[Data for review — start]

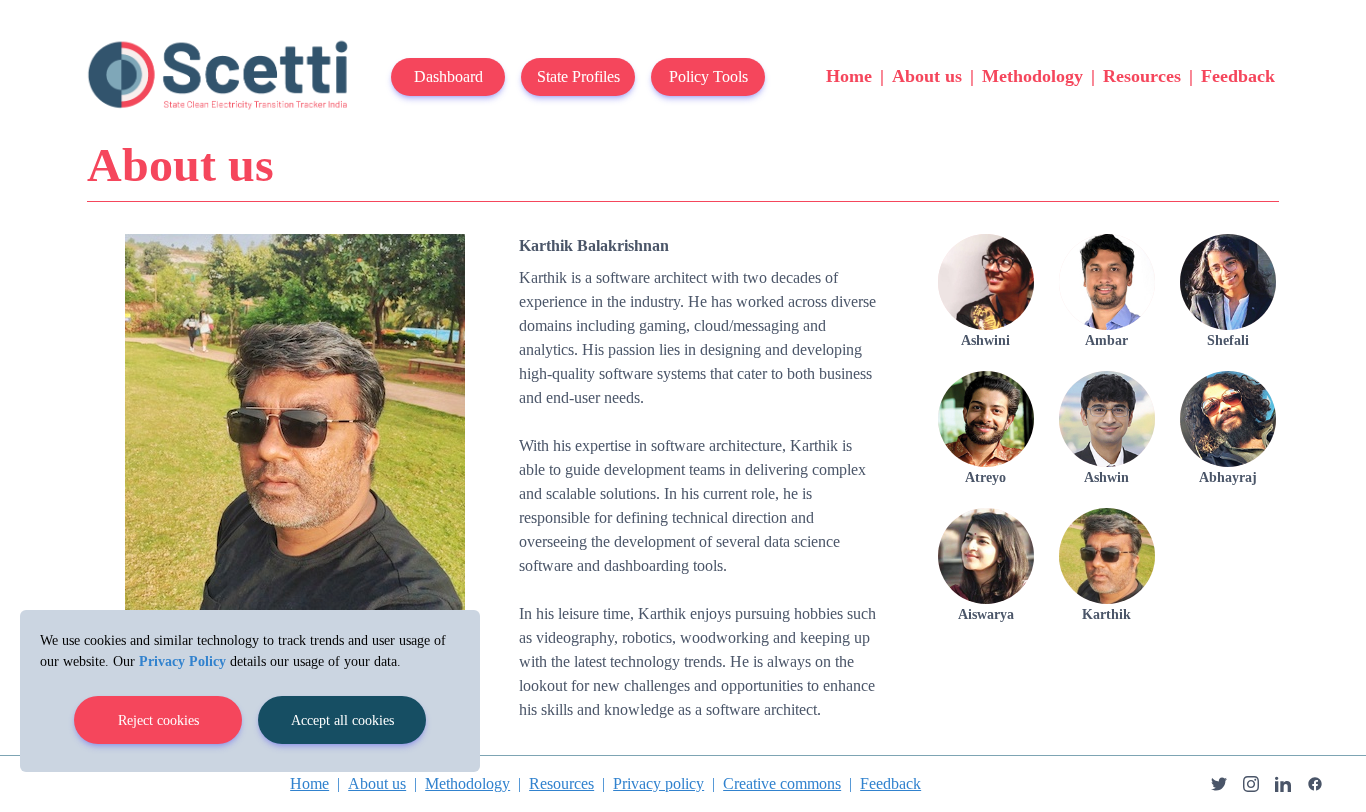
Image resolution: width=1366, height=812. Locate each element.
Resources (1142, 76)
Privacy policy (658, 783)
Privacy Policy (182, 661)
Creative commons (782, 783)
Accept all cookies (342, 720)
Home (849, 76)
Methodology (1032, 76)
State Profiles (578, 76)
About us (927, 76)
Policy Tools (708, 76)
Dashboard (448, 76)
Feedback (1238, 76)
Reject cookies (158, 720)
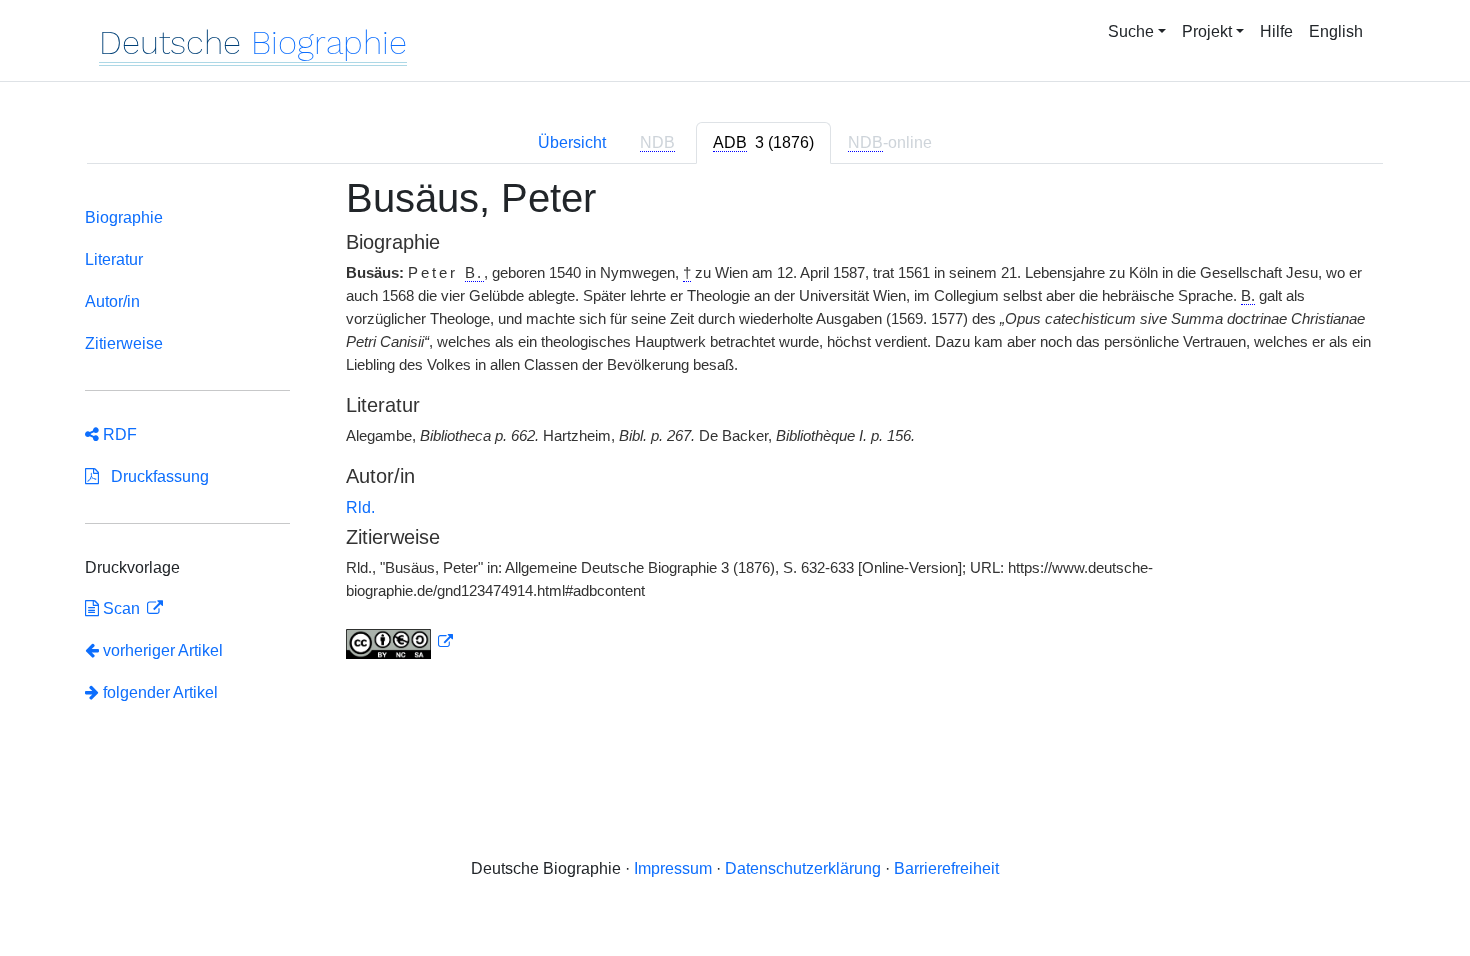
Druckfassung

[Data for review — finish]

▶ **What you need to do**
Only the lines from the line with "State Profiles (578, 76)" through the end of the records belong in your copy. Repeat them exactly, without pictures.

▶ **Response below**
State Profiles (578, 76)
About us (927, 76)
Policy Tools (708, 76)
Dashboard (448, 76)
Feedback (1238, 76)
Reject cookies (158, 720)
Druckfassung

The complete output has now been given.